Song-sign for Singapore
By Lee Ci En, a Youth Corps Advocate.
Remember “dancing” along to the famous National Day song, Home, during the National Day Parade (NDP) this year?
If you caught this year’s NDP, chances are you followed the actions made by Ms Neoh Yew Kim, the lady who led the song-signing segment at the parade.
“I’ve always wanted to sing the popular songs for Singapore,” she said, not realizing that one day she’d actually stand on a national platform leading Singapore to sing using sign language. “This is the beauty of song-signing, it allows everyone to enter a common world and sing in one voice.”
Her Early Years
Born with profound deafness, Yew Kim underwent an operation when she was just 3 years old to insert a cochlear implant in her ear. She also wears a hearing aid on the other ear which enables her to hear to a certain extent.
She recalled, “When I was studying at a mainstream secondary school, I discovered that I was unable to hear my peers and teachers. I had to learn to lip-read but it wasn’t easy as I could only do so if I faced the teacher directly.”
While narrating her experience, Yew Kim stroked her chin and started giggling. “It was more difficult when the male teachers had thick beards which made it hard for me to see their lip movements clearly!” she said, tickled by her own memory.
“Before I came to terms with my lack of hearing, I felt negative and pessimistic. I thought that I was an imperfection. I had a lot of questions about myself and lacked confidence as I couldn’t hear or speak well.”
She remembered how her classmates lent her their notes and helped her during lessons by repeating to her teachers’ words that she couldn’t catch. They also taught her how to pronounce and articulate her words better. Since then, Yew Kim steadily adapted and became more self-assured.
Now, she no longer lacks confidence or feels negative about herself – instead she uses her experiences to make a difference by helping others. “There must have been a reason for me to be here even though I was born deaf” she said.
Growing up in a Mandarin-speaking family, the highly motivated girl also took on the challenge of being proficient in English and Sign Language.
“I volunteered to song-sign for StarHub’s SG50 video – ‘Home by Homes’. I made many new memories and learnt something new,” Yew Kim said.

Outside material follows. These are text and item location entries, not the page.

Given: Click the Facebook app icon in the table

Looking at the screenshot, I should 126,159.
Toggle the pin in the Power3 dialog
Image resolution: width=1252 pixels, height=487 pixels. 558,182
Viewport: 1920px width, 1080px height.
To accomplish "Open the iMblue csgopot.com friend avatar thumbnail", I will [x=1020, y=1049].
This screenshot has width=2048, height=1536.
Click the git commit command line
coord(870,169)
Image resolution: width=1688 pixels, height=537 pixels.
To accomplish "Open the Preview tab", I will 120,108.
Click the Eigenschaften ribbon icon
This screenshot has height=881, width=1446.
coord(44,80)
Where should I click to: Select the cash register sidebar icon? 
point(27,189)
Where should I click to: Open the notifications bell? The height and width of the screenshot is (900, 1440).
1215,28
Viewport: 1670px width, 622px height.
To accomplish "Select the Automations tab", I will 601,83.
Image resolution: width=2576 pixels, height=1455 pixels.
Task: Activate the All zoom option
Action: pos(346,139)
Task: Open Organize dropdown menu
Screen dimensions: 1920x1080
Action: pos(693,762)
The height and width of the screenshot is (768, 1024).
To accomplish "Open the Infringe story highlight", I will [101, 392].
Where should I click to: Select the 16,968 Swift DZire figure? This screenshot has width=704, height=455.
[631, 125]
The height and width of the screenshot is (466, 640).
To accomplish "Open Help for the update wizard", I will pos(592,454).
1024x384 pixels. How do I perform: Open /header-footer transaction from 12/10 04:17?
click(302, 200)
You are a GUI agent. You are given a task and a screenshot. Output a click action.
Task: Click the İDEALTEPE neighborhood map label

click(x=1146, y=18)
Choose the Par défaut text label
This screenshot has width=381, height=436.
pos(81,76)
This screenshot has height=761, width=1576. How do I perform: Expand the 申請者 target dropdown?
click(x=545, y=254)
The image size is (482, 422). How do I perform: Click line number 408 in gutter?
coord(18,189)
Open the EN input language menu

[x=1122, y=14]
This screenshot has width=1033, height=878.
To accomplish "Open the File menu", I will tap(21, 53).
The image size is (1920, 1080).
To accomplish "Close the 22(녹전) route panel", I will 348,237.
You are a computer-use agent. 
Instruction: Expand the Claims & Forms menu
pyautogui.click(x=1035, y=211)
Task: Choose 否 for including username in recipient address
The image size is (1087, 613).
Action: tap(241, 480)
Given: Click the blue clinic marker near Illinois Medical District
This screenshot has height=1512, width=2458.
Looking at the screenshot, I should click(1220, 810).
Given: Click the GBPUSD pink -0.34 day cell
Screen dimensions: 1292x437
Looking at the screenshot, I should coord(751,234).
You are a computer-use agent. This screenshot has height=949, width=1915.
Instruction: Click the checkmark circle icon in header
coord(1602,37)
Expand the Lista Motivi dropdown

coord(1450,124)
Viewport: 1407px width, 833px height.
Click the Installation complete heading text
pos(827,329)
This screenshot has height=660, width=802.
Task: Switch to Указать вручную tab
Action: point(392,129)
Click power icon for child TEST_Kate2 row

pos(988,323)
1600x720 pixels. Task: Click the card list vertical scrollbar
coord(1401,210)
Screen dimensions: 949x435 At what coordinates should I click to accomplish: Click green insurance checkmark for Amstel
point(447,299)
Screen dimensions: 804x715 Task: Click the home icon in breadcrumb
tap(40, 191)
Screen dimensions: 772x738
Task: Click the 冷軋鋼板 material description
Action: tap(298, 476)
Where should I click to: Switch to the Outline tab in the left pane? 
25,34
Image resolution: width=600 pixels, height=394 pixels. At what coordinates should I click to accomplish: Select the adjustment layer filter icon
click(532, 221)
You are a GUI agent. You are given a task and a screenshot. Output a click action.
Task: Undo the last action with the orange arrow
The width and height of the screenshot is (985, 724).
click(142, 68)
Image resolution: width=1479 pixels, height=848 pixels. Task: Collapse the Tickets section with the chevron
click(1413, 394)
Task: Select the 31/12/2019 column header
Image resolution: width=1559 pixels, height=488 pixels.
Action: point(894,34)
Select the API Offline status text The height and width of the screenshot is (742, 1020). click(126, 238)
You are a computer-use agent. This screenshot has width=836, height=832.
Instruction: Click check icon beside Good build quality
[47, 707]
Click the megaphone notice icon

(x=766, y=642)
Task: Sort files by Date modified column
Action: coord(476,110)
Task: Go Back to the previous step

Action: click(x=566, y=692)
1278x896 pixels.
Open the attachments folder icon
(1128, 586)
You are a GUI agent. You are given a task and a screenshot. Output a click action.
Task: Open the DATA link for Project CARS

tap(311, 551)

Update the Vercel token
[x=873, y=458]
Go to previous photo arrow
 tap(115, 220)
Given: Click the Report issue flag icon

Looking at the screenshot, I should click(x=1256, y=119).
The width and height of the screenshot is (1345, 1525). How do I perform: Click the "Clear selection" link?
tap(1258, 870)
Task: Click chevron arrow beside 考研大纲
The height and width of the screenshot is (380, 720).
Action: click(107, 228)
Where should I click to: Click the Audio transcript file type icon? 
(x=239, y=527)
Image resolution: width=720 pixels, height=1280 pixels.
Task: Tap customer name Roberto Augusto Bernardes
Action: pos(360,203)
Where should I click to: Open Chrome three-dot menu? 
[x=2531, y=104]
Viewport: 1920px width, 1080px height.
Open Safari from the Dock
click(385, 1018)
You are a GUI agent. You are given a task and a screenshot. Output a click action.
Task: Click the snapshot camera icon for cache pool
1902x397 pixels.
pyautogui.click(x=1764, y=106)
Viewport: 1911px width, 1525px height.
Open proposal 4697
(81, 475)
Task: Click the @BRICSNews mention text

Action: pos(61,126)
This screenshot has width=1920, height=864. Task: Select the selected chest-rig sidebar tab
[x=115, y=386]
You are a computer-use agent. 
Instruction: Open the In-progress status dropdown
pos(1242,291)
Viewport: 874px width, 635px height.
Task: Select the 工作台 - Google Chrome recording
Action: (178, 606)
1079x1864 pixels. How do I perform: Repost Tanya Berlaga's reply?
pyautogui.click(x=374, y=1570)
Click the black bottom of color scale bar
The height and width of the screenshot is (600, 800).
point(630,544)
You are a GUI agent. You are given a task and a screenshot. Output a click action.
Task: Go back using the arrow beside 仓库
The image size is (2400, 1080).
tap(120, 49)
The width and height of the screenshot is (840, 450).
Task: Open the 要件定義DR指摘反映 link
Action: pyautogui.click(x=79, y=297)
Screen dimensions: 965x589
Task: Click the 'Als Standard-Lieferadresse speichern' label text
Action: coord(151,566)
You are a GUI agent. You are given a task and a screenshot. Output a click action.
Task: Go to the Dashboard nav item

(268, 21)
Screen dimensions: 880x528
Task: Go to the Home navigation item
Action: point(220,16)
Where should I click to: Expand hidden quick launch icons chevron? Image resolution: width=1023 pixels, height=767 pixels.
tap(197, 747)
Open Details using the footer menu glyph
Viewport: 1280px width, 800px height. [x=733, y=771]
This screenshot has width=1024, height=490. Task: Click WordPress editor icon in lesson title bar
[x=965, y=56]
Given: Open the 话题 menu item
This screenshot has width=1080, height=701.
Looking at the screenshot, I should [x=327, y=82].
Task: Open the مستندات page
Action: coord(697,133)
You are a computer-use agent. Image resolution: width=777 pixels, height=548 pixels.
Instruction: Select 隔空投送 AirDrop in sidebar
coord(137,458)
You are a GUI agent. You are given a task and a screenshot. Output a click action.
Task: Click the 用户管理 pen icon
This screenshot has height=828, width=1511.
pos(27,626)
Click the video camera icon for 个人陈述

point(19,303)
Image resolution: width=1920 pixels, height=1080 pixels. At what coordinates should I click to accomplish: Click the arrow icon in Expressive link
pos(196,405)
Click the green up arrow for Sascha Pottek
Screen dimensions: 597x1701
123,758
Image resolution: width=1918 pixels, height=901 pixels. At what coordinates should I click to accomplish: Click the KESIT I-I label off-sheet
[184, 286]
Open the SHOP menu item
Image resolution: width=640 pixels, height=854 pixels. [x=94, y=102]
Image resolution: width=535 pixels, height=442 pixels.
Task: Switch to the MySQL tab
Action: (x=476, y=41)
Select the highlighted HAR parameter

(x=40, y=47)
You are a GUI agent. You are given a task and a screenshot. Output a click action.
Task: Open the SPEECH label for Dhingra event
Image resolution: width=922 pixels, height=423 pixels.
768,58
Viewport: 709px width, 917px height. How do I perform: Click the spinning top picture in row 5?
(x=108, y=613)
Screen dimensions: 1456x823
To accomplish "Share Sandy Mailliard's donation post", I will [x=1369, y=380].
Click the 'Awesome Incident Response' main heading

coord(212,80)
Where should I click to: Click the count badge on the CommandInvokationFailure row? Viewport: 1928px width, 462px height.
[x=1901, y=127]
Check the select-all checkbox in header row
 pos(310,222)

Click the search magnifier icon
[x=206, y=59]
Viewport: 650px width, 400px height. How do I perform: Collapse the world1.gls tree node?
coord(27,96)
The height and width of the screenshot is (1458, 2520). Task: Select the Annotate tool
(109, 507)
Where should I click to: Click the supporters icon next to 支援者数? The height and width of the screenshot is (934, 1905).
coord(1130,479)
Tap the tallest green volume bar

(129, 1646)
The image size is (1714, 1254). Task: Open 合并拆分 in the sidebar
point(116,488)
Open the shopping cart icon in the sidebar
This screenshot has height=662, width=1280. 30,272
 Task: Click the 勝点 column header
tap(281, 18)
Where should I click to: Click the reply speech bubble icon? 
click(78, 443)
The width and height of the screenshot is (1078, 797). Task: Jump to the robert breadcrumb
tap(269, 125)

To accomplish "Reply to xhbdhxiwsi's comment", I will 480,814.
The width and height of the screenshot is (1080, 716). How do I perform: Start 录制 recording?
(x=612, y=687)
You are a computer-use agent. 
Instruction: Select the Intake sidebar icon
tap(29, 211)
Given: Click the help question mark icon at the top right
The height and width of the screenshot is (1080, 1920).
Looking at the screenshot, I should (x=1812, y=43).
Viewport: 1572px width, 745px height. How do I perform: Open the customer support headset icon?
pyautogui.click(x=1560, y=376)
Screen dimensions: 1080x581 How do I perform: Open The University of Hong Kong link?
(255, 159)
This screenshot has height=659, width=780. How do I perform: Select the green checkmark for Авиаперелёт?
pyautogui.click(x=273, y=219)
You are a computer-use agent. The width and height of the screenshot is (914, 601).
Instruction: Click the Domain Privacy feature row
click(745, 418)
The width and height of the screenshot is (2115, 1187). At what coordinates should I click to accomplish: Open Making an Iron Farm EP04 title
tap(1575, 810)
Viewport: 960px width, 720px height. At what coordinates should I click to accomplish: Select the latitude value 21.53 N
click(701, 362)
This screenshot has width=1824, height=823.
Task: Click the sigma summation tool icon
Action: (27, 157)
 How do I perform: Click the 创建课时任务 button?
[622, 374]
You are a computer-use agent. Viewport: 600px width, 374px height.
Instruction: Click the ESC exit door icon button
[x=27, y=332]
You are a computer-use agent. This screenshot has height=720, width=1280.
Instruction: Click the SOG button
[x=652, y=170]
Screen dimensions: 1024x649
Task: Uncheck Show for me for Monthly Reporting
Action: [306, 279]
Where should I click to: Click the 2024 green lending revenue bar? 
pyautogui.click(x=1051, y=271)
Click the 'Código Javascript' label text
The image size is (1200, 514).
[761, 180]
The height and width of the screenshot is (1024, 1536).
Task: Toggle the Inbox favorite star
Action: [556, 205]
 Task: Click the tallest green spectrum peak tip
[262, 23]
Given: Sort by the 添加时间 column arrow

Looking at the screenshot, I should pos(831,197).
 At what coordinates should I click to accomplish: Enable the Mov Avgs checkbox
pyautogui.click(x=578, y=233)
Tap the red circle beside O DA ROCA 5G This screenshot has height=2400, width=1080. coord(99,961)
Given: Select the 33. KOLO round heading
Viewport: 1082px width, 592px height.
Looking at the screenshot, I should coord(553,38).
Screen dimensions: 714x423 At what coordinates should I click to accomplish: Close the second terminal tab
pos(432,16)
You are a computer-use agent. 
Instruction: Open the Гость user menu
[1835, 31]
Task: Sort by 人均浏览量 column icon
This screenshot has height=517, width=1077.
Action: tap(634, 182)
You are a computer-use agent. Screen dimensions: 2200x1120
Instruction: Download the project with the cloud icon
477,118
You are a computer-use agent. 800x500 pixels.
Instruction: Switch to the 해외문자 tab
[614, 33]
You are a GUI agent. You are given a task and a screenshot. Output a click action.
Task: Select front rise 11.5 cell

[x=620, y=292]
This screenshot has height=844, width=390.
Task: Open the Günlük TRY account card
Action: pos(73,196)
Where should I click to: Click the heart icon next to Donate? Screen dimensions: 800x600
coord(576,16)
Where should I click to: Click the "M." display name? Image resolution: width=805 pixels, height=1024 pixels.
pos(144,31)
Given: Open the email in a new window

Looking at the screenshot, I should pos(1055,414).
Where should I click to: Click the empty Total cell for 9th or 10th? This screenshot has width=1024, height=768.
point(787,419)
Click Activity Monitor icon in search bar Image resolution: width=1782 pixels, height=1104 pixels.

Pursuing her love for music, she rose to the occasion by song-signing at this year’s National Day Parade. She shared enthusiastically, “I wanted to use sign language to raise awareness and bridge the gap between the deaf community and others.”
“People should not discriminate the deaf or those with disabilities. Do not speak too fast and be loud enough to be heard. Don’t be afraid to approach us. Have patience, and be understanding,” she shared.
Many may have witnessed Yew Kim’s elegance and mesmerising smile on television, or in person at the parade. I, however, caught a glimpse of Yew Kim’s inner grace, resilience and positivity during my relatively short chat with her at The Singapore Association for the Deaf. She has become an inspiration to me, and to all of us.
Hopefully we’ll all be song-signing with Yew Kim in future. This way we can also help achieve her dream of an “inclusive SG100”!